Back to Jay: Reviewing 2011 Release, “Mine Mine”
So Jay Chou decided to get in some super savvy points, releasing his 11th album on the 11th of this month (while neighbors in fellow East Asian countries were likely having a ball with Pocky/Peppero Day’s of epic proportions!). Here’s one of the tracks, Mine Mine:
Regarding music, Jay’s one of my old favorites since I got into him in high school; I always tend to like his songs. He’s a proficient pianist and composer, completing all the writing and arrangement of his music, and when he writes lyrics I often find them interesting and touching even in their relative simplicity (Jay’s longtime co-writer, lyricist Vincent Fang, is widely known for his crafted, poetic lyrics). With that control over his music, all of his songs seem to bear a stamp of his style, and I can usually identify a new song as his just from listening.

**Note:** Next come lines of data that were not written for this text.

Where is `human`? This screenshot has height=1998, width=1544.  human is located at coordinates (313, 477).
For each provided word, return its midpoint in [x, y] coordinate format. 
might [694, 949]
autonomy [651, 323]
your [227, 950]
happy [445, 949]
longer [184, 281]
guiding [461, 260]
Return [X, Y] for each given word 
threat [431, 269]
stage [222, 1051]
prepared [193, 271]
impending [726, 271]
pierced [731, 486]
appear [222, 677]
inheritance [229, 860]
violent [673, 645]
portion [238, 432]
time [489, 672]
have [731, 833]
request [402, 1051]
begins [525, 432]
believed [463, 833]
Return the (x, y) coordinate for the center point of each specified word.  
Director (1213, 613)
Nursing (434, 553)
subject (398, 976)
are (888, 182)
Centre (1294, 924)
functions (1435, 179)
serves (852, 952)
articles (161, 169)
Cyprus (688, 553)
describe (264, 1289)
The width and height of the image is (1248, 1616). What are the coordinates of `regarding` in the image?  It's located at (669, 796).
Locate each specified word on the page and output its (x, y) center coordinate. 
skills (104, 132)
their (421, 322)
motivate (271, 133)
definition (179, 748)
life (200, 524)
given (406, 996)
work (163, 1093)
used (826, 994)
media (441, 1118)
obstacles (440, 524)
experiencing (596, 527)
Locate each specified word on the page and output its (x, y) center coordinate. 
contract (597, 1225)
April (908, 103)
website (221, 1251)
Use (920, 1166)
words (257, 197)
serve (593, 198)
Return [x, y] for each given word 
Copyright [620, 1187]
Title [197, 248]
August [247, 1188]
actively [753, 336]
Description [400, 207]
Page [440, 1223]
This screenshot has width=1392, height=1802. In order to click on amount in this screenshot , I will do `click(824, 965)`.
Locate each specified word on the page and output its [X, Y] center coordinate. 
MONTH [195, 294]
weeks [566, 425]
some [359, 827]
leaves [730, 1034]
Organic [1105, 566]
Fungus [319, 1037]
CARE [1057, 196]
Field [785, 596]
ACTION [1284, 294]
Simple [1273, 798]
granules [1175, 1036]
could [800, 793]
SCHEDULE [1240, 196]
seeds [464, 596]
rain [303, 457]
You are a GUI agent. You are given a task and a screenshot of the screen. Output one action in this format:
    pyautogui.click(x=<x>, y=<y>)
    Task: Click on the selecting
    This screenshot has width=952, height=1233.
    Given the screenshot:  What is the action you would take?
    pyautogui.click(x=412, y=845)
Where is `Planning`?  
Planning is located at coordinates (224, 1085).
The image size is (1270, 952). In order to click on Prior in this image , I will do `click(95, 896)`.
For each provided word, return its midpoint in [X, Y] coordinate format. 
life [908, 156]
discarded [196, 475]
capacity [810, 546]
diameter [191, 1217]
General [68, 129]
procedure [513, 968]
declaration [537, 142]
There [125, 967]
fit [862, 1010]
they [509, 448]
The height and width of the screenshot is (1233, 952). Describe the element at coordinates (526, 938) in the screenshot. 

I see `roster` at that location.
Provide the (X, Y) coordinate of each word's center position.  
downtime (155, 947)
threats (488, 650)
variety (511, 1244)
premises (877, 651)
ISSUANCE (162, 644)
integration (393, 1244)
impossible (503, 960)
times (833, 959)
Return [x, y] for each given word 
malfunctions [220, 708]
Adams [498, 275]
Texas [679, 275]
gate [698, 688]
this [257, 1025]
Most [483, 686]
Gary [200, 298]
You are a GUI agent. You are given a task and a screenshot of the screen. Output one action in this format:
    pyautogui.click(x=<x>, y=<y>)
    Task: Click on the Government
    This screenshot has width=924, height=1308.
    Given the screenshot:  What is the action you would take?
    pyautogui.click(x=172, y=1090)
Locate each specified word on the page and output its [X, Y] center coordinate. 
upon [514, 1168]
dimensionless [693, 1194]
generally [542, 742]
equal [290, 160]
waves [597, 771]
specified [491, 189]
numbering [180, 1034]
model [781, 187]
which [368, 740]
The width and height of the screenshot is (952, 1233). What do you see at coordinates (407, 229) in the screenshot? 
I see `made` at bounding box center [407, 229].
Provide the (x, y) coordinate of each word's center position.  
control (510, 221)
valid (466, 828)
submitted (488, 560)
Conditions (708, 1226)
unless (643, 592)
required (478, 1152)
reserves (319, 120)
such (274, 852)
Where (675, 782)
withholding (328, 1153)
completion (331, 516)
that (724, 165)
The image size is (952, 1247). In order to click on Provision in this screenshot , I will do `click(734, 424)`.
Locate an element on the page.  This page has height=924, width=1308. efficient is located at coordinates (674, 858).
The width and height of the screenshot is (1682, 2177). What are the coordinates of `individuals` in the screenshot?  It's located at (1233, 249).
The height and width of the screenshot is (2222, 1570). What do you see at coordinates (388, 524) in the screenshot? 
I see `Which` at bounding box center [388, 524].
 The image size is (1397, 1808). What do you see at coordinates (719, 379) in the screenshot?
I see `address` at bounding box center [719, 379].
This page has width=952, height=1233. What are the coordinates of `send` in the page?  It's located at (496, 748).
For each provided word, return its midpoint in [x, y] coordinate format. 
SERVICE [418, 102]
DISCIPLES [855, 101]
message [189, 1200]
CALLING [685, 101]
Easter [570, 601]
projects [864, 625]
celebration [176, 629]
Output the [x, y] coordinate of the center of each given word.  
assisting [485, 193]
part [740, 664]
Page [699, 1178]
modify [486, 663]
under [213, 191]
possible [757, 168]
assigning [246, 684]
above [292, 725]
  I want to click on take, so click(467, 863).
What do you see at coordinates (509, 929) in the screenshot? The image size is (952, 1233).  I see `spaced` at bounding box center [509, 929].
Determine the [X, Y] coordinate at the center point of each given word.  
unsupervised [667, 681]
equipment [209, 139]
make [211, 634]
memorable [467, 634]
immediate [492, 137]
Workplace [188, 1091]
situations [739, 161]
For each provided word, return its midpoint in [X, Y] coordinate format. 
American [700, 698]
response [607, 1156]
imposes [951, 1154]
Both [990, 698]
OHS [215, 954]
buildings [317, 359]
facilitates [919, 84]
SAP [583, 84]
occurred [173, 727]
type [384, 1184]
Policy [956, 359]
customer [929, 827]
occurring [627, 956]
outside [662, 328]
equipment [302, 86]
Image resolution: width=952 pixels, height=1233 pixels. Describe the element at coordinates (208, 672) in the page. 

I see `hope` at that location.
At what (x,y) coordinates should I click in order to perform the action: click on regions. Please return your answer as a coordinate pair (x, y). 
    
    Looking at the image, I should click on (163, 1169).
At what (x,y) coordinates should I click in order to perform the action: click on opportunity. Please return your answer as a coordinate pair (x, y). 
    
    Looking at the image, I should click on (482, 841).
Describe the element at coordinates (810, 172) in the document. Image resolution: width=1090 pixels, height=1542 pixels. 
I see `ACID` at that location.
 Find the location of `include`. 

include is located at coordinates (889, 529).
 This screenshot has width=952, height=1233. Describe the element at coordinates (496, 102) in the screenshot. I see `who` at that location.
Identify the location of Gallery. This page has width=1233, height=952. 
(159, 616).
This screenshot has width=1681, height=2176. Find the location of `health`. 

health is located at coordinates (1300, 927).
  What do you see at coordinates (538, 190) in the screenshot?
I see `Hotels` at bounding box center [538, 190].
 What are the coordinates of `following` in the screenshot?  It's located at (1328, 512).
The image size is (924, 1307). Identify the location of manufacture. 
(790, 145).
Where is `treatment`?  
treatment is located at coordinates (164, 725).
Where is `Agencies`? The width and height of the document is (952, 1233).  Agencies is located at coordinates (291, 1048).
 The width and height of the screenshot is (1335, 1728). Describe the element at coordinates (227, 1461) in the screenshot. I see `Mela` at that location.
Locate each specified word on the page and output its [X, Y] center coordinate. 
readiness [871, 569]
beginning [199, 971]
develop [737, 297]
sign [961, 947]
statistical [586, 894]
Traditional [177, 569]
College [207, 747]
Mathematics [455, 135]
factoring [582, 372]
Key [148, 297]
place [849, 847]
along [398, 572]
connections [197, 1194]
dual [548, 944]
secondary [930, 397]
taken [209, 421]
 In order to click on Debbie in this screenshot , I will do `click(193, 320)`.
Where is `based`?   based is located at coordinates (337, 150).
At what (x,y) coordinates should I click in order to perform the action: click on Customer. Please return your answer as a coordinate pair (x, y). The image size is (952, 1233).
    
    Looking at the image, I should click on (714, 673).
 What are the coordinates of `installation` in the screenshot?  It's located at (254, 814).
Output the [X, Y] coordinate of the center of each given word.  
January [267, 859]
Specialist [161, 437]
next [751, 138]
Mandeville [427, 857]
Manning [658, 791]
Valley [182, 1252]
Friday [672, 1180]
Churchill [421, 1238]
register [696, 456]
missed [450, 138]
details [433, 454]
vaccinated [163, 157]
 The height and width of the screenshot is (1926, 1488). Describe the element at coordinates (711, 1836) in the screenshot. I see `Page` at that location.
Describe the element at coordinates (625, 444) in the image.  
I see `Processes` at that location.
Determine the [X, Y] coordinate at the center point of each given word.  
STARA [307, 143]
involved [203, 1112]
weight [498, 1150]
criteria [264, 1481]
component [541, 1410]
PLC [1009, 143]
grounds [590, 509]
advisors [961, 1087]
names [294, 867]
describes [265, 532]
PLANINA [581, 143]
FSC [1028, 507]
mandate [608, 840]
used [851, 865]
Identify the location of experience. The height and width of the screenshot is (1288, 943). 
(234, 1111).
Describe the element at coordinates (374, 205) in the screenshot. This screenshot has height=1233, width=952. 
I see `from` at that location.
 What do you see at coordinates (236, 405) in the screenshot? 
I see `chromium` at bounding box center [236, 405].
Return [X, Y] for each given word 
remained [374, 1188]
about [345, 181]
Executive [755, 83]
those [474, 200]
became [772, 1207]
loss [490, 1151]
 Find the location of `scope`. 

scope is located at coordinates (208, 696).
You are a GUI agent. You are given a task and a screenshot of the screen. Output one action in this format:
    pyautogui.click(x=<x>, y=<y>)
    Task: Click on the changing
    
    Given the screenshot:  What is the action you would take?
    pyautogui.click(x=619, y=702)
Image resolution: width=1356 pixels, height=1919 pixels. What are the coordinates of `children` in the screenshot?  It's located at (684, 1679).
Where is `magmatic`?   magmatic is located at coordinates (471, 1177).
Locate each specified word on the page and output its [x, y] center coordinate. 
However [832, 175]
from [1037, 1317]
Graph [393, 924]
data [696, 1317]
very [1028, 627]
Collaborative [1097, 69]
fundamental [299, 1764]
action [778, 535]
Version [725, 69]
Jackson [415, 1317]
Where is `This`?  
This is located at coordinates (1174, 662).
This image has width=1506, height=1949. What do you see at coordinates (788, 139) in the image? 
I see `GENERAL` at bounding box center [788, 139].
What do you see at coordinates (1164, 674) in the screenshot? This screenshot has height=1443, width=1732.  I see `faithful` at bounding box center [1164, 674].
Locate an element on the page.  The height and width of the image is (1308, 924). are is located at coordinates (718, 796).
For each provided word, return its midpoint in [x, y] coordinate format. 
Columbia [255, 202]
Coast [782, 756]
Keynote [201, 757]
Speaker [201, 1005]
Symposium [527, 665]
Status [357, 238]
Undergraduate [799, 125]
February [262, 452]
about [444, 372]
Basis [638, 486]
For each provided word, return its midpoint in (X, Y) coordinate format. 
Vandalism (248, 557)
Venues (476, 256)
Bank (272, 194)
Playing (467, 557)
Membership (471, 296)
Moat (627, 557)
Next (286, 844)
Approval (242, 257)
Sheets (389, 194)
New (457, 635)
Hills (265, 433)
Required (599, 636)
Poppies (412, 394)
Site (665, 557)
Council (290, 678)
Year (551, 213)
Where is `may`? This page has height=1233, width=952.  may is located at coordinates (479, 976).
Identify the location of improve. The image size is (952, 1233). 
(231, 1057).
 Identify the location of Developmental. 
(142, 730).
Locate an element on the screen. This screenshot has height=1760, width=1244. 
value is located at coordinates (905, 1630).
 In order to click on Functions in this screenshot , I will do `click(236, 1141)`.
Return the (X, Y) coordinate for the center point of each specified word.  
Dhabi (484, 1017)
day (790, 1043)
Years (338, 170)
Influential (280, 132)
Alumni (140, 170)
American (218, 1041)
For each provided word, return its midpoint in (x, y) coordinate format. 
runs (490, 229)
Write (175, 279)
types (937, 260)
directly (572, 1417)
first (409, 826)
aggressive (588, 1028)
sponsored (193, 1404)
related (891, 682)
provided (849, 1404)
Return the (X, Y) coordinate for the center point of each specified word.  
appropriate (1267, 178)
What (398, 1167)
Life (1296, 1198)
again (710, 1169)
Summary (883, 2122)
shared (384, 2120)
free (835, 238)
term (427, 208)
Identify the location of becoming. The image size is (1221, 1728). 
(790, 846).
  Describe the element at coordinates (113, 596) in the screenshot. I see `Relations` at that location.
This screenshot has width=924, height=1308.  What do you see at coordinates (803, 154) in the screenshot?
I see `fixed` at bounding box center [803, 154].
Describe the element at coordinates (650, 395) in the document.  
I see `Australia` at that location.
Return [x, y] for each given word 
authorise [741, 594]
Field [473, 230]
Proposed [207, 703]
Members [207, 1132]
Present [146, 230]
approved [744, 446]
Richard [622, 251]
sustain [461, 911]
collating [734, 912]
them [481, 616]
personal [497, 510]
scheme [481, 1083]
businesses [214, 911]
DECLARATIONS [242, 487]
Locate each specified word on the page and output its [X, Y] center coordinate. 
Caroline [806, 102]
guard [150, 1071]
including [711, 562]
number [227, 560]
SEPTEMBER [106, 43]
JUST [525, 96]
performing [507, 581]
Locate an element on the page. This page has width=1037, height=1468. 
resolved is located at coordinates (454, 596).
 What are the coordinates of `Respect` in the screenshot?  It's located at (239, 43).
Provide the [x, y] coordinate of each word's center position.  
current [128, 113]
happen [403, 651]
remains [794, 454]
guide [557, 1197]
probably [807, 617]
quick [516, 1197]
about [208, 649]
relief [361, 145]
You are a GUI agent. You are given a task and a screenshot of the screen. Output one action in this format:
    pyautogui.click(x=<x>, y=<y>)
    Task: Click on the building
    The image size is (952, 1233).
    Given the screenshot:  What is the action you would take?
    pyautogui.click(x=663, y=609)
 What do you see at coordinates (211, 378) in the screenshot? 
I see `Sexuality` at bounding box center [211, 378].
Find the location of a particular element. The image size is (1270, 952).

Maybe that’s why though I like his work, nothing from him has excited me very much since his fourth album. It’s not that I feel he needs to change or reinvent himself – it’s more that I feel like he’s gotten complacent being Mandopop’s reigning king for so long. In my opinion, that lack of being challenged and pushing himself reflects in the music. So, this new song still doesn’t make me super excited, but it’s okay. It would be pleasant enough if he hadn’t stuck in those mine mine’s and bye bye’s in.
However, after a year in Korea, there are some very refreshing aspects of this music video and song. First, I adore the fact that artists have a little longevity in the Mando-pop scene. Granted Jay’s at the top, so he has a little more leeway, but he’s been on top pretty much since his foray into Chinese pop music in 2000. So he’s able to try out dancing and autotuned music, not necessarily elements I’m relishing in and definitely a different turn from the way he started, taking part in the current trends like it’s any old thing. Second, I love the incorporation of Taiwanese. It appears in the second chorus around 2:30, and is, as one of my good friends put it, a “nice touch.” Those who aren’t familiar with a Chinese language might not pick up on it (and it’s hard enough with Jay’s notorious style of mumbling-singing), but it really exhibits a bit of local pride in showcasing a piece of local culture.
Other than that, I know it’s a little goofy. He’s not the sharpest dancer, there’s too much going on (why bust out the umbrellas??), and I’ll never understand the preoccupation with animal print. And I feel like Taiwanese production value will always be a little behind Korean. You can see it as well as feel it. Korean pop culture hits harder, they’re smoother and incorporate more of the dramatic touches. Taiwanese music tends to be softer and more relaxed. But I can appreciate the dorkiness, and it’s kind of endearing. Like it hasn’t quite yet reached the Korean levels of the necessity to be “cool” and the obssession with outer appearances.
Don’t get me wrong – I enjoy pop music, love me some solid pop songs, and have taken part in my share of spazzing over music in both the Korean and the Taiwanese market. It’s just that the year I was in Seoul, the materialism and facade obsession really got to me. But the Taiwanese/Chinese market is by no means perfect either. As I said before, Jay seems to have gotten kind of lazy, and that means he hasn’t had to face much in terms of challengers; it could even be argued that he, as well as many other Mandopop artists, are actually imitating Korean pop styles. I would love to see more talented artists stepping up to the plate and giving him a run for his money.